┌──

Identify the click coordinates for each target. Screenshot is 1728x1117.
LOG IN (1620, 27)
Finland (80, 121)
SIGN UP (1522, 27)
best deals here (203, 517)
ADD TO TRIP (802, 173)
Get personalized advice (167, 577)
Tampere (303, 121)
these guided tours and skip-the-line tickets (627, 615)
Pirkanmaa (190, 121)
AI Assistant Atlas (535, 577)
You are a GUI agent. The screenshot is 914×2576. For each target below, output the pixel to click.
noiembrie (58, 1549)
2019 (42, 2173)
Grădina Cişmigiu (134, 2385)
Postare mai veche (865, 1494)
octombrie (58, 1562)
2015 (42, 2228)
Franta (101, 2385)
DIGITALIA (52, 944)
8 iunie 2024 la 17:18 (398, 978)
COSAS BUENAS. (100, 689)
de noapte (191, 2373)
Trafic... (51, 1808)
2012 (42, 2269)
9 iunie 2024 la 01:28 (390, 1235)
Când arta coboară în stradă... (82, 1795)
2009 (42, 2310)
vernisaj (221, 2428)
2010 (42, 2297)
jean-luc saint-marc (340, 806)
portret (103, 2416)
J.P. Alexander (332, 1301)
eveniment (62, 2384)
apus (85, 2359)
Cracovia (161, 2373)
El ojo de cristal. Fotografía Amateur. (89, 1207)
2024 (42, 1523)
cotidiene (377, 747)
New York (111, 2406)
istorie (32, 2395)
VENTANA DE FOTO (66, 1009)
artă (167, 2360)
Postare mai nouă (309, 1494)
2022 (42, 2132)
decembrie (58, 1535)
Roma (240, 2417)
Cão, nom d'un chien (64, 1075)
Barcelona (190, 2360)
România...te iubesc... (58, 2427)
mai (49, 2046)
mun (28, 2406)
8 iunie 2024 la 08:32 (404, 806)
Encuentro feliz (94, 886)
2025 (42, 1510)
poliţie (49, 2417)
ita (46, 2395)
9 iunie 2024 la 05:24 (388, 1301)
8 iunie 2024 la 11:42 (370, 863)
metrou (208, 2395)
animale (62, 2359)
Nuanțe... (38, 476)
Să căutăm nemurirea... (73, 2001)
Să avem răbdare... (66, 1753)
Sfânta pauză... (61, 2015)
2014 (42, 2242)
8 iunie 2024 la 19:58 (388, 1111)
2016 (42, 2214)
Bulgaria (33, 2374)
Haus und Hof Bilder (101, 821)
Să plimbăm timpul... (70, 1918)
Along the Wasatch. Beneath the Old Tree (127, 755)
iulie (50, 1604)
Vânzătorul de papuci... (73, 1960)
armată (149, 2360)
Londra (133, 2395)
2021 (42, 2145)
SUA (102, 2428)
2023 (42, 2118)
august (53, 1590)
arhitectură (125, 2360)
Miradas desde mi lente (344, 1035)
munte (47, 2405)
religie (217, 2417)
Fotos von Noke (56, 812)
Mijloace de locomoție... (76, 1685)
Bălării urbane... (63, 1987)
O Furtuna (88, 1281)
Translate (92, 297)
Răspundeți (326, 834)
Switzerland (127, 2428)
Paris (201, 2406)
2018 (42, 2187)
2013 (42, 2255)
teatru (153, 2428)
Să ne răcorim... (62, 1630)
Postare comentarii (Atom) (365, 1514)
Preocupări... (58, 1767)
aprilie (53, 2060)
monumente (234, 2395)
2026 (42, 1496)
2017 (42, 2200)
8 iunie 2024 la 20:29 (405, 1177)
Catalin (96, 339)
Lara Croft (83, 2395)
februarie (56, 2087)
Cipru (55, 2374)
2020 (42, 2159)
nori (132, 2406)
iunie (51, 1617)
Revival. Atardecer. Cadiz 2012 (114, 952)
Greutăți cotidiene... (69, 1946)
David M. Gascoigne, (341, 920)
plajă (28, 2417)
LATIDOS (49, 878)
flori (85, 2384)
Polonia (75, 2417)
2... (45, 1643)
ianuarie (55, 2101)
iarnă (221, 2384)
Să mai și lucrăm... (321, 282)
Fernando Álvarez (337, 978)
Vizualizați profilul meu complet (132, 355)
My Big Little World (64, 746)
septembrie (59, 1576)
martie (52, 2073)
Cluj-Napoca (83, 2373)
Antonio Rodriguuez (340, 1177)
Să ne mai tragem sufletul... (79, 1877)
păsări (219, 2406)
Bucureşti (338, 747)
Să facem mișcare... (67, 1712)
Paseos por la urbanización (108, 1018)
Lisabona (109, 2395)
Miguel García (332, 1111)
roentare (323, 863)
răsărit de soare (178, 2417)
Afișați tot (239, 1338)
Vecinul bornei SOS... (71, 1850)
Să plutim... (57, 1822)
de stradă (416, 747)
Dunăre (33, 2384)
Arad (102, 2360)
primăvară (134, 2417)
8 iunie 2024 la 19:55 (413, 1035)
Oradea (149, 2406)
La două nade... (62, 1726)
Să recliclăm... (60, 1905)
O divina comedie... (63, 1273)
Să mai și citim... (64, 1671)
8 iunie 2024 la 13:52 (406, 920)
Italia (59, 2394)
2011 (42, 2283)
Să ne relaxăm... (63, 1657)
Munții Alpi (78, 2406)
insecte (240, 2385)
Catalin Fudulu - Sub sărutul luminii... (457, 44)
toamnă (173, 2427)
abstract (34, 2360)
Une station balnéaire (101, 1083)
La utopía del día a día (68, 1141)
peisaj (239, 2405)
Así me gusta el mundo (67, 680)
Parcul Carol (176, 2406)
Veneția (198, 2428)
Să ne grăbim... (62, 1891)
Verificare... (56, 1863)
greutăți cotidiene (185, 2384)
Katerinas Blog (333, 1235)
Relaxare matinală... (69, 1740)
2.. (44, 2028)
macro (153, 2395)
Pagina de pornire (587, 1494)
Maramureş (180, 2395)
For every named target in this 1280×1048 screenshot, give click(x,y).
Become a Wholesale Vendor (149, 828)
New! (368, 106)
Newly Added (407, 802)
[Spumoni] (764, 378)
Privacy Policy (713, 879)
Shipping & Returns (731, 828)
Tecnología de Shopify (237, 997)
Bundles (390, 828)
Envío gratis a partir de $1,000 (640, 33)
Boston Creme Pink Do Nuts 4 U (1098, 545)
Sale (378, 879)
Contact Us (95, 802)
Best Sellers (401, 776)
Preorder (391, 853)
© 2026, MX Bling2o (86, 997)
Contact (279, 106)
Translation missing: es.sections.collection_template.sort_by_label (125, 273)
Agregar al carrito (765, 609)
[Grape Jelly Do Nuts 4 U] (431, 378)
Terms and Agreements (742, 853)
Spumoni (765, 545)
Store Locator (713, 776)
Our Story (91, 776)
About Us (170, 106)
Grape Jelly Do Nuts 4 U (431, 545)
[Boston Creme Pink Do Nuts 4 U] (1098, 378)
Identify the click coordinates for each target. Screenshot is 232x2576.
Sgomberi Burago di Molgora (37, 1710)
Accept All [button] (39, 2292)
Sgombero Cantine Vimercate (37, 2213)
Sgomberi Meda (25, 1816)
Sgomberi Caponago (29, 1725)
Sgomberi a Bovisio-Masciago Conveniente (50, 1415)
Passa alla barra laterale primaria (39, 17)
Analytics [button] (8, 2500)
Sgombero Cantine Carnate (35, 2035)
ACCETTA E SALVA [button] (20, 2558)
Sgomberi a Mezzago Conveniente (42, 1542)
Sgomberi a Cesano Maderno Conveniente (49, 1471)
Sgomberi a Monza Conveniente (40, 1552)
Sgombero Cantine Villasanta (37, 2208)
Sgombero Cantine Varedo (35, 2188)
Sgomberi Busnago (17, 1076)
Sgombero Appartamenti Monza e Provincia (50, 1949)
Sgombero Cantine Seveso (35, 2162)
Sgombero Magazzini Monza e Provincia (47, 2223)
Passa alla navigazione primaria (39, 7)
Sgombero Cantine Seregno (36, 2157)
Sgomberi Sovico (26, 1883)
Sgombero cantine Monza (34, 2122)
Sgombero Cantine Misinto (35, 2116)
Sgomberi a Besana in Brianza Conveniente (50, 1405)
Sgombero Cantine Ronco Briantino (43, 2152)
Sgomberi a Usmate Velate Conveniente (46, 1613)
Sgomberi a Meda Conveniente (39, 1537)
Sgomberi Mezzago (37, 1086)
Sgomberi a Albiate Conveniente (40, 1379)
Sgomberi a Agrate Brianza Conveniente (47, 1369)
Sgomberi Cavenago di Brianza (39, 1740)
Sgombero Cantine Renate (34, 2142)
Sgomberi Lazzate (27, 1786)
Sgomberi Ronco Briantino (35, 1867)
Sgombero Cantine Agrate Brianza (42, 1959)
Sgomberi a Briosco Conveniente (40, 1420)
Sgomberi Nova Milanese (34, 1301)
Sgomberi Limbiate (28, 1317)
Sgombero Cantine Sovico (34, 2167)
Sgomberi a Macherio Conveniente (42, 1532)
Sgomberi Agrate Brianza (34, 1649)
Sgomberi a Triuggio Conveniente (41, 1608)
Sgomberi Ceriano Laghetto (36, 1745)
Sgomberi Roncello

└──

What this task involves
Return only those lines of the records that contain the string "Grape".

Your response
[Grape Jelly Do Nuts 4 U] (431, 378)
Grape Jelly Do Nuts 4 U (431, 545)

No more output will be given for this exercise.